Welcome to Iceland, a very small nation with a very large number (two hundred and sixty five) of (mostly) very small museums.
Founded in the backyards of houses, begun as jokes or bets or memorials to lost friends, these museums tell the story of an enchanted island where bridges arrived only at the beginning of the 20th century, and waterproof shoes only with the second world war. A nation formerly dirt poor, then staggeringly rich, and now building its way to affluence once again. A nation where, in the remote and wild places, you might encounter still a shore laddie, a sorcerer or a ghost.
From Reykjavik's renowned Phallological Museum to a house of stones on the eastern coast; from the curious monsters which roam the remote shores of Bildudalur to a museum of whales which proves impossible to find, here is an enchanted story of obsession, curation, and the peculiar magic of this isolated island.

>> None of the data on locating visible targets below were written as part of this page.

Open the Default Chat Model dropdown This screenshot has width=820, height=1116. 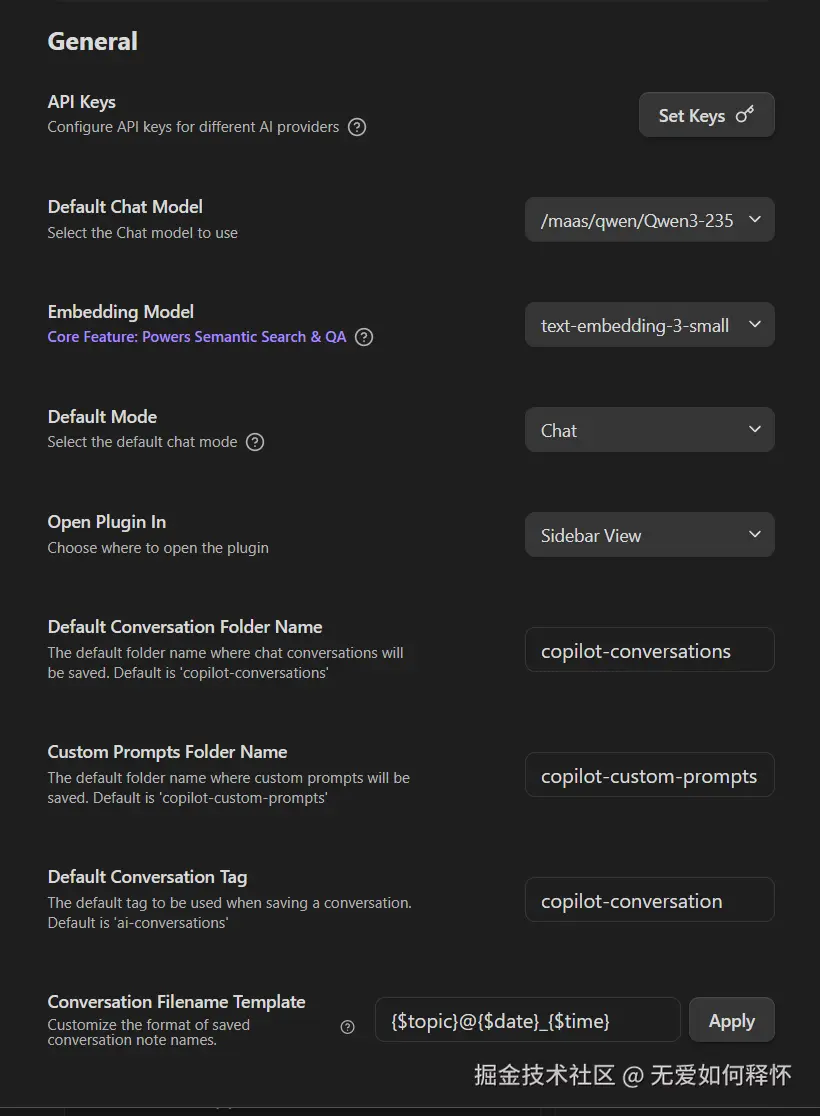[649, 220]
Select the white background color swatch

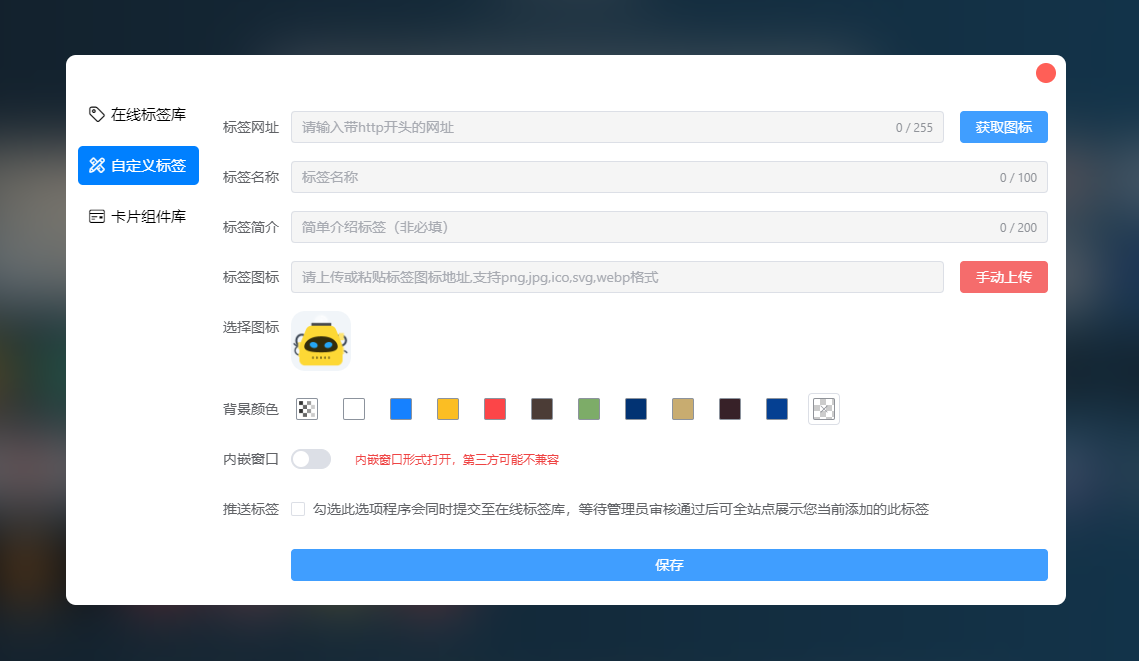[x=354, y=409]
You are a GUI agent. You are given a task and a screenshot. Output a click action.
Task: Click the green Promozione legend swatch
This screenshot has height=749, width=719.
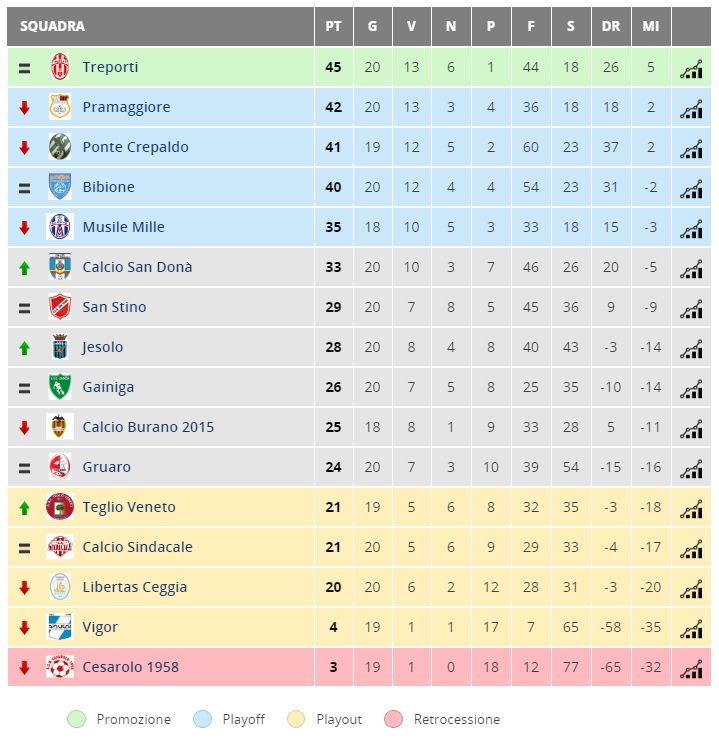pyautogui.click(x=76, y=719)
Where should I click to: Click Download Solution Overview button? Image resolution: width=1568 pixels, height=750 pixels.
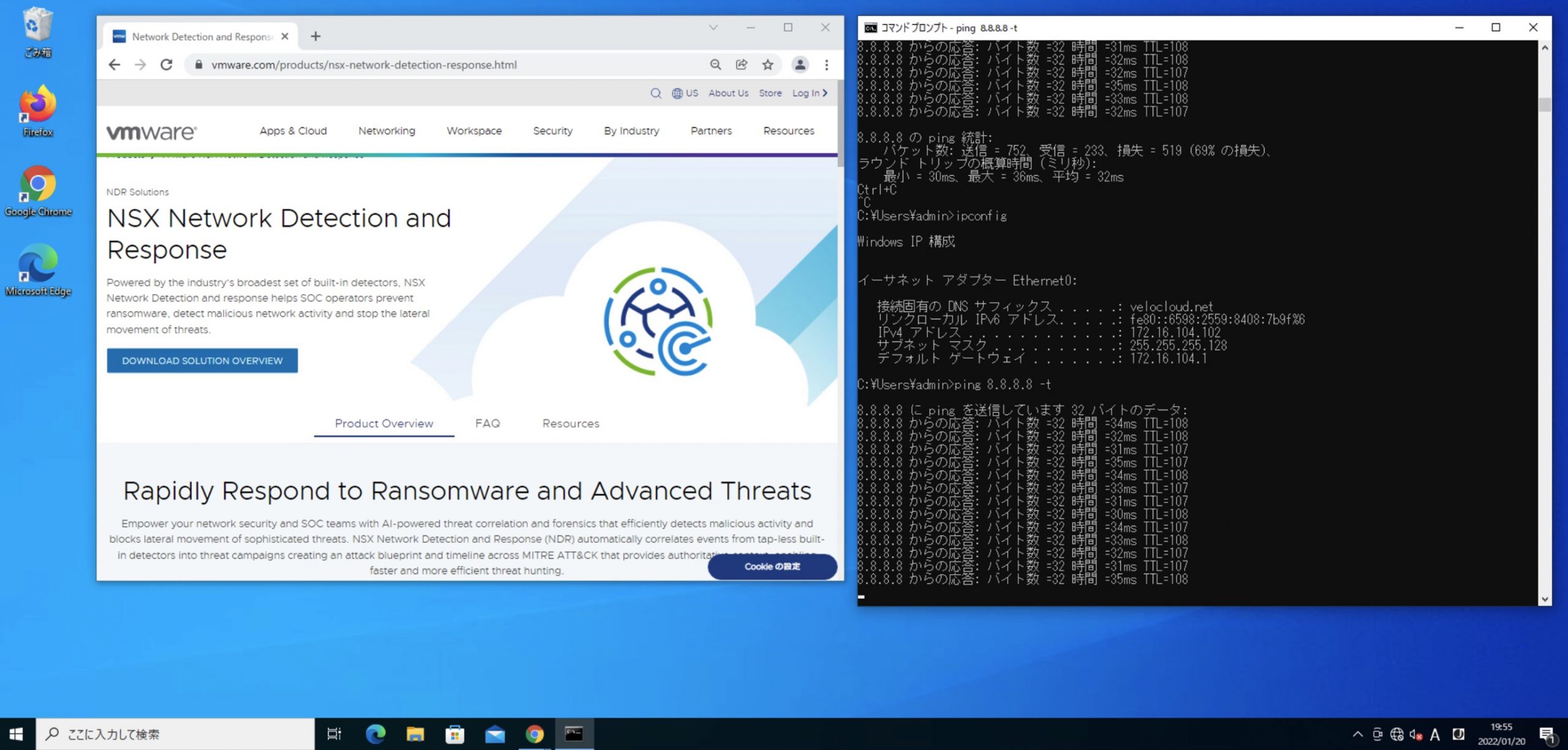point(202,360)
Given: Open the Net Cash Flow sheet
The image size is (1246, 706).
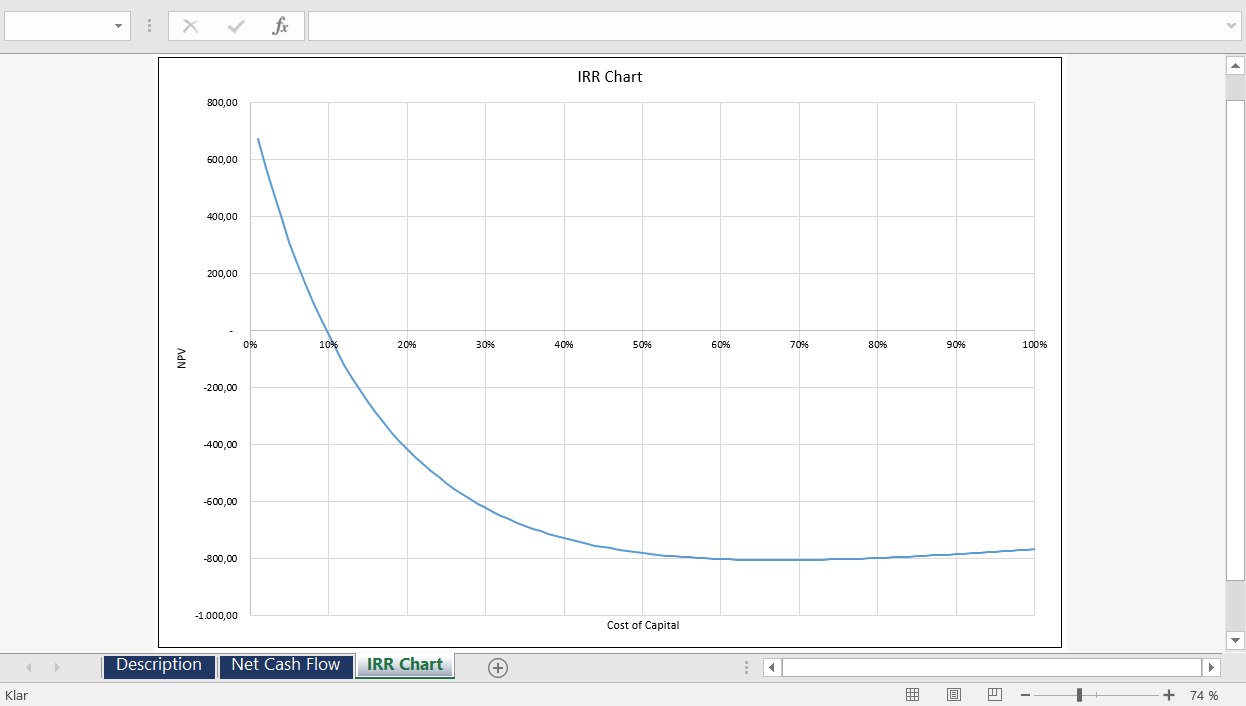Looking at the screenshot, I should click(286, 665).
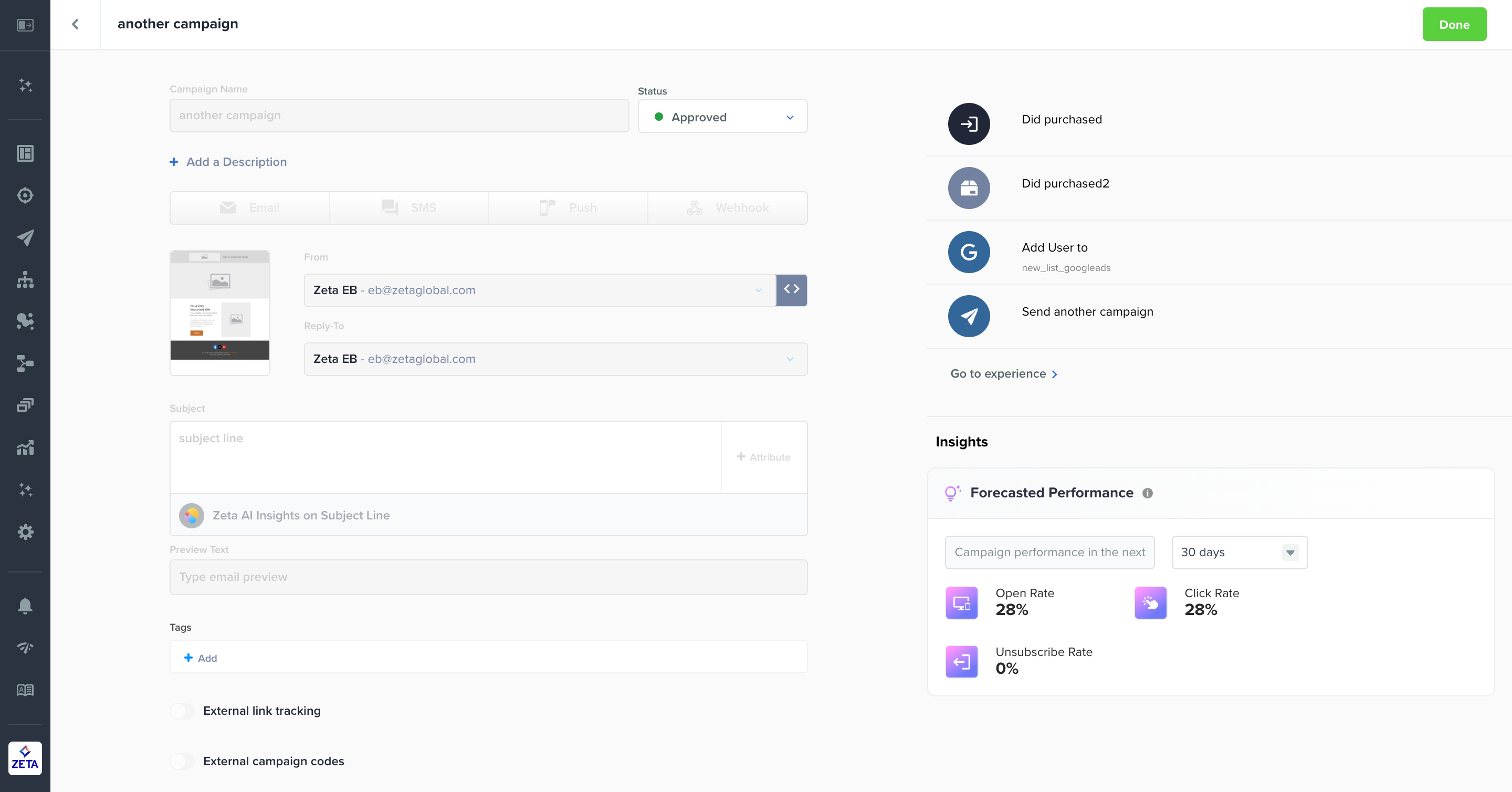Click the code brackets icon beside From
The height and width of the screenshot is (792, 1512).
coord(791,289)
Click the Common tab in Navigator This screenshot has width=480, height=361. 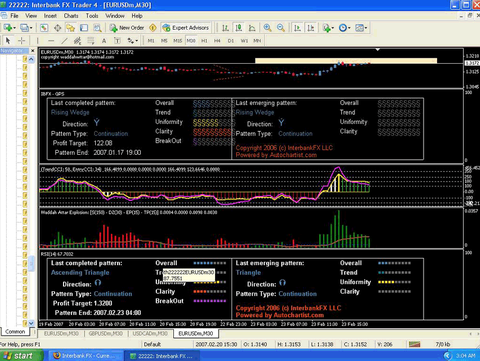[x=15, y=332]
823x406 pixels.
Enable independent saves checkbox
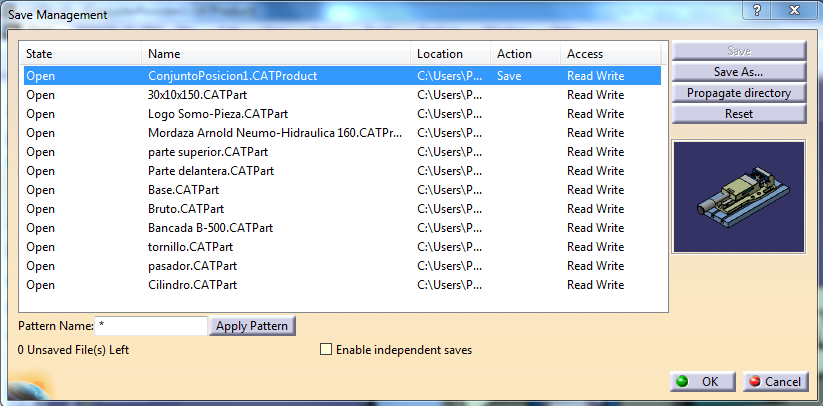[326, 350]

Kendra Greene began her museum career marrying text to the exhibition wall, painstakingly, character by character, each vinyl letter trembling at the point of a bonefolder. She became an essayist during a Fulbright grant in South Korea, finished her MFA at the University of Iowa as a Jacob K. Javits Fellow, and then convinced the Dallas Museum of Art they needed a Writer in Residence. Of late, she is a Visiting Artist at the Nasher Sculpture Center and a Library Innovation Lab Fellow at Harvard University.